__Document text__.

FlyOver: March 2007 Archives
I've been toodling around the Web today, trying to add the arts pages of newspapers around the Inland northwest to my list of bookmarks.
I say, "trying," because I've been thwarted at nearly every stop, and simply saddened at others.
Top story under the catch-all "Entertainment" link at the Idaho Statesman today? This story, about a certain restaurant's cheese steak. Local arts stories -- or, I should say, the one local arts story -- is buried on the page below the AP entertainment wire feed.
Meantime, over at the Spokane Spokesman-Review site, I just find myself plain lost. As best I can tell, their only online arts stories are consigned to the blog entries of their correspondents at their hipster online feed, "7". And most of those entries are little more than calendar listings and such. There's good arts writing there (and I know there's good writing at the Idaho Statesman as well; my old pal Dana Oland is there and she's no slouch!), but it's not just hard to find; it's almost impossible.
The same is true elsewhere -- including at my own paper, the Missoulian, where you'll find some of the arts coverage under the "Entertainer" link (IF you can find the Entertainer in that endless list of section links); and some of it simply in the daily news section. It just depends how it ran in the paper.

__Data extract__.
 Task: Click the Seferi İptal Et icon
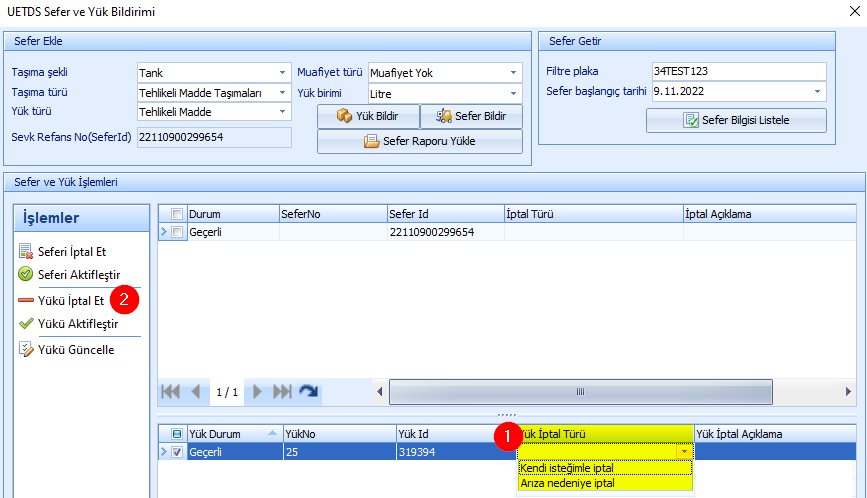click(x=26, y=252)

...

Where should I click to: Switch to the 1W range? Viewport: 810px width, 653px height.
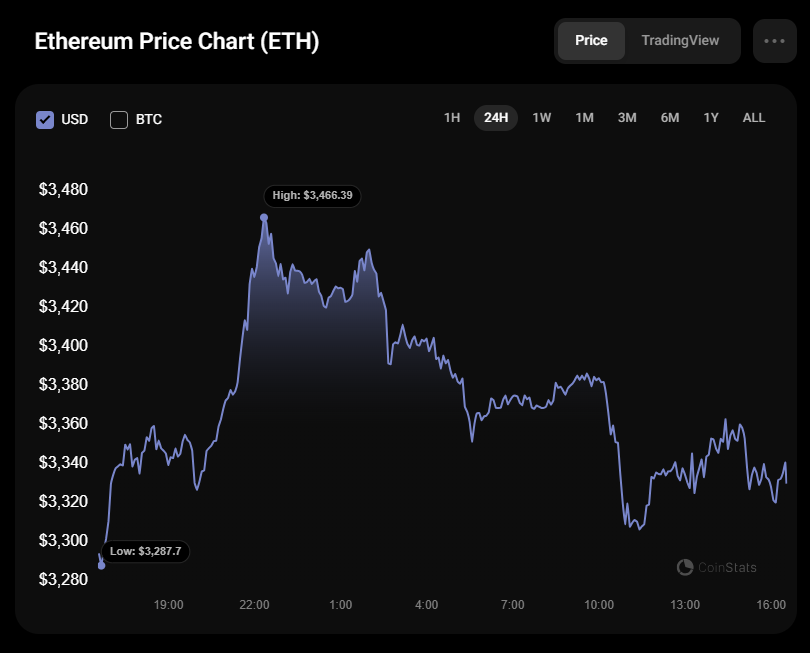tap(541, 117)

__Action item A__. In the blog post about newspaper arts pages, condense the paragraph that begins "Meantime, over at the Spokane Spokesman-Review site" into a short bulleted list that keeps its main facts.
__Action item B__.
Answer from the blog post about newspaper arts pages, one line each:
(i) What was the top story under the Idaho Statesman's "Entertainment" link?
(ii) What is the Spokane Spokesman-Review's online feed called?
(iii) Under which link does the Missoulian place some of its arts coverage?
__Action item C__. Carry on the blog post about newspaper arts pages, picking up right after its final sentence.
The data that comes after the post was taken from a separate source.

__Exercise answer A__.
- The writer feels lost on the Spokane Spokesman-Review site.
- Its only online arts stories seem to be blog entries by correspondents on its hipster online feed, "7".
- Most of those entries are little more than calendar listings.
- There is good arts writing there and at the Idaho Statesman, where the writer's old pal Dana Oland works, but it is almost impossible to find.

__Exercise answer B__.
(i) A story about a certain restaurant's cheese steak.
(ii) "7".
(iii) The "Entertainer" link.

__Exercise answer C__.
I know that there's tons of stuff happening every week in Spokane and Boise -- the biggest cities in this sparsely populated part of the world. I know, anecdotally, that some of it is pretty interesting.
And now I know how frustrating it must be for people outside of our newsrooms to find out what that stuff is.
In a recent post at Category305.com, Juan Carlos Rodriguez offers poignant commentary on the soullessness of Miami's Calle Ocho Festival.
Over at the Louisville Eccentric Observer, Elizabeth Kramer catalogs the range of local art inspired by the war in Iraq, and makes a strong case for more of it.
Who would imagine that you'd find 3,000-year old art and a world-class collection of ancient medical texts in the home of a retired doctor in Missoula, Montana? Or that he would be so eloquent in explaining his fascination with art that depicts birth defects? In an installment of the ongoing, multimedia Art at Home series at Missoulian.com, collector Bruce Beckwith talks about his peculiar passion.
Cincinnati residents will soon see a wave of new murals around town, thanks to a $400,000 civic project sponsored by the city, Proctor & Gamble, and UBS Investments.
Studies, studies, and more studies: the Berkshire Economic Development Corporation thinks it has a blueprint for developing local arts tourism; the Rand Corporation has come to the conclusion that Philadelphia could use more centralized coordination of local arts marketing efforts; and Minnesota Citizens for the Arts has pegged the economic impact of artists in the state at $205.2 million dollars.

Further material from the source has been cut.